%%

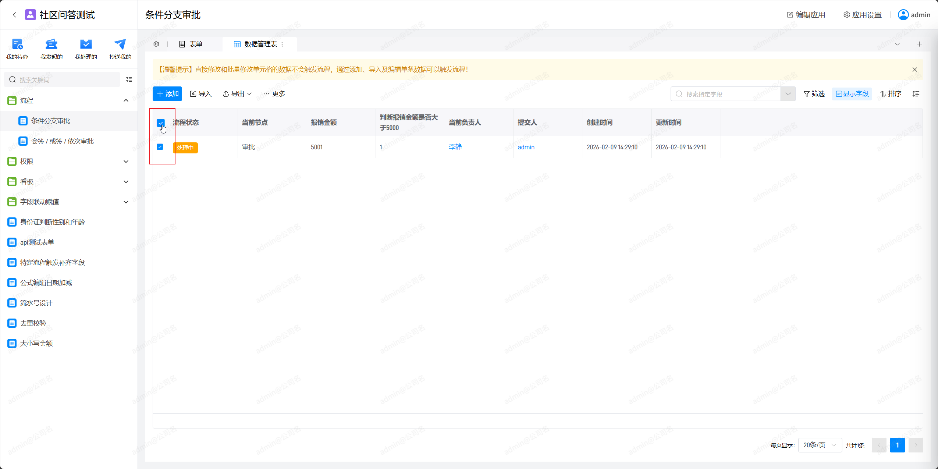
Task: Uncheck the 处理中 row checkbox
Action: [x=160, y=147]
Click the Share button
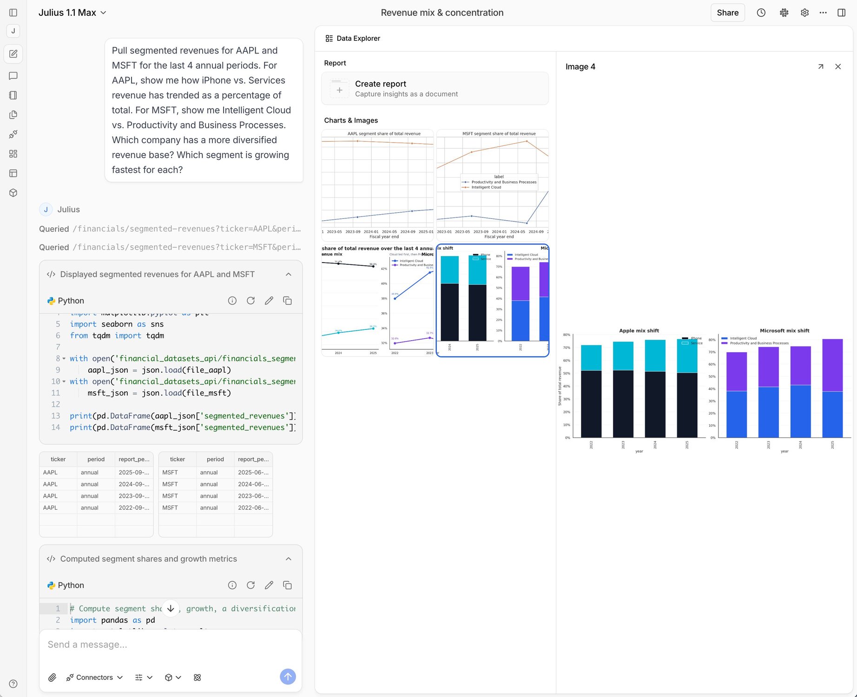The height and width of the screenshot is (697, 857). (727, 13)
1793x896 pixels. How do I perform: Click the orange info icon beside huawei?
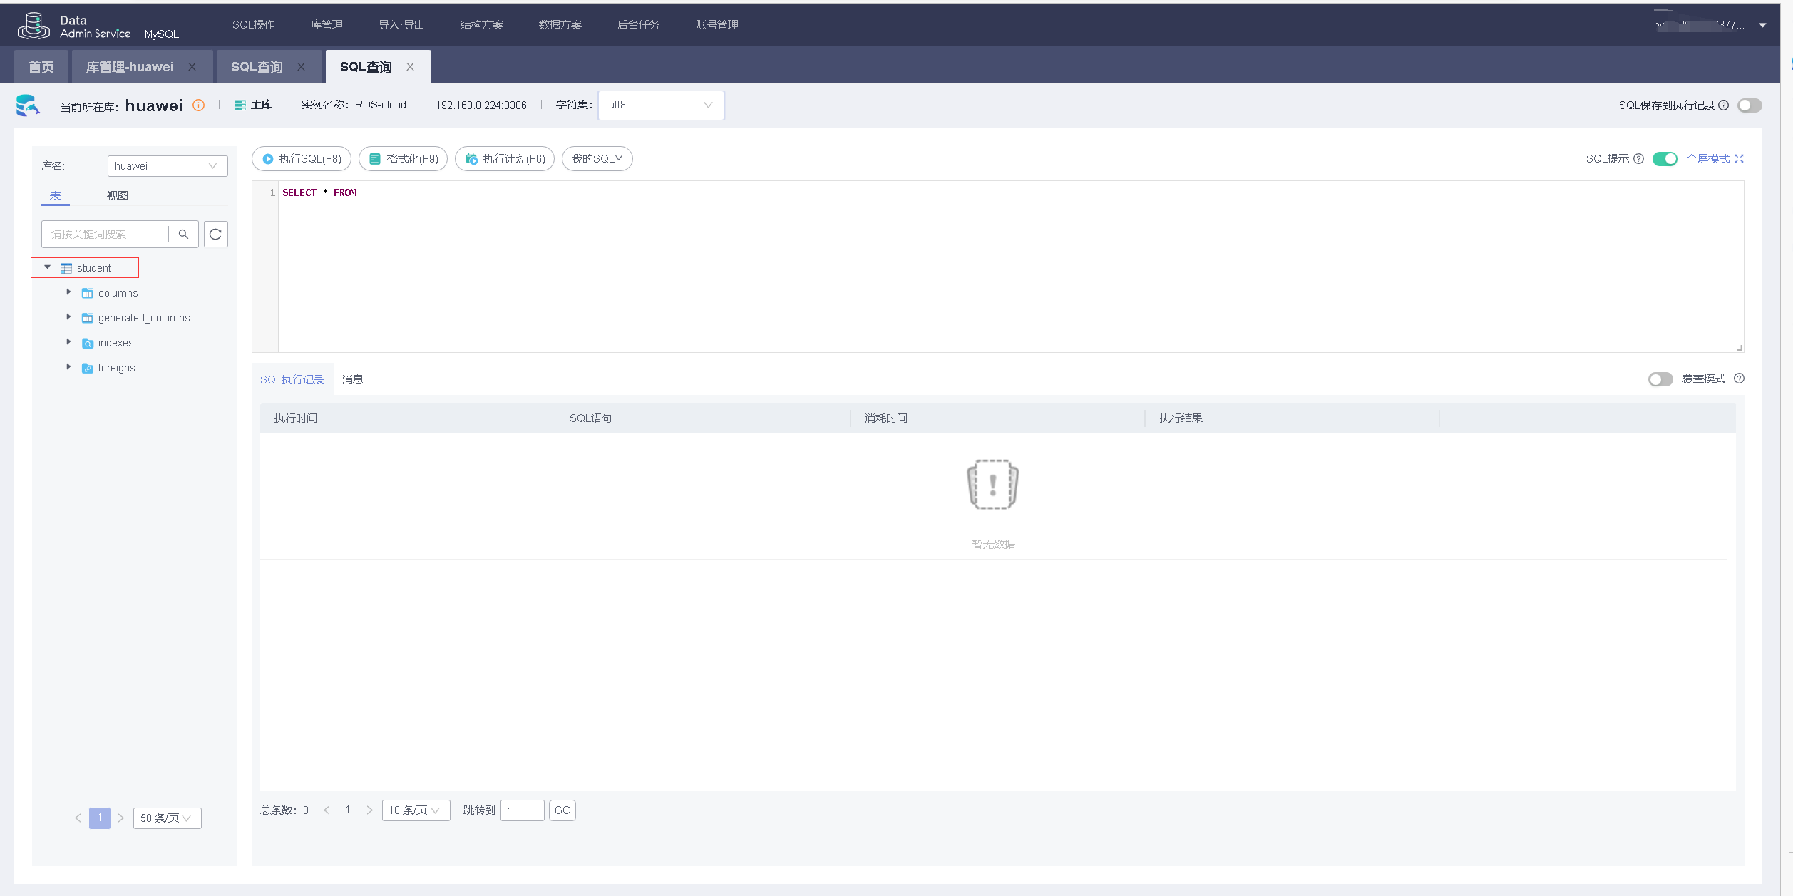coord(199,105)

%%

Exercise directions:
Retype the lines exactly as they appear, beginning with the line that contains "Click the Share button" and ending with the final line of the entries, and omit the pictures.

Exercise response:
Click the Share button
The height and width of the screenshot is (697, 857). (727, 13)
1793x896 pixels. How do I perform: Click the orange info icon beside huawei?
coord(199,105)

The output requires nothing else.